(Try it) Below are records; reproduce exactly the lines from the one that has "Where should I" through the one that has "You are a computer-use agent. This", ends included, and nothing more.

:: Data for the task

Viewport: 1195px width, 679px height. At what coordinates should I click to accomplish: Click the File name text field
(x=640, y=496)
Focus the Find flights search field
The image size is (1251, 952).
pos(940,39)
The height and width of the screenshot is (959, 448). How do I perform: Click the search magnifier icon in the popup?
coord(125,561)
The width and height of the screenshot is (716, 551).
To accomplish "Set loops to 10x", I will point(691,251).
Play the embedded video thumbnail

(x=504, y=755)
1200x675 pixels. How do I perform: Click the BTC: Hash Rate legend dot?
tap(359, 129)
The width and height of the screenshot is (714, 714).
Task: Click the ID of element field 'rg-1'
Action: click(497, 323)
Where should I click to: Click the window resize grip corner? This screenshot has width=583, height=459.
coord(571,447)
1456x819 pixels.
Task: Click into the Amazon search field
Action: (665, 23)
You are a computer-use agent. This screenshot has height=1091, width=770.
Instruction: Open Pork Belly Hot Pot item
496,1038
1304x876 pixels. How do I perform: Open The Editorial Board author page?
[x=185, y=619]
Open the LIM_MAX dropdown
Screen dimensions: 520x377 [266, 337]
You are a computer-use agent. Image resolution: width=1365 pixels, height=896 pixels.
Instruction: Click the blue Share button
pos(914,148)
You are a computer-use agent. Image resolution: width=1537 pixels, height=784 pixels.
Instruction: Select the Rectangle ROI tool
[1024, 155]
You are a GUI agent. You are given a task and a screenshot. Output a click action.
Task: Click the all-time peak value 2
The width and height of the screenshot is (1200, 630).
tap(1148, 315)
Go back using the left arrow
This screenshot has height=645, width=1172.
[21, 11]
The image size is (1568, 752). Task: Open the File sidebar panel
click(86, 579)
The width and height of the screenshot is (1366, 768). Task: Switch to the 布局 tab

::::

(Written response)
Where should I click to: Click the window resize grip corner? This screenshot has width=583, height=459.
coord(571,447)
1456x819 pixels.
Task: Click into the Amazon search field
Action: (665, 23)
You are a computer-use agent. This screenshot has height=1091, width=770.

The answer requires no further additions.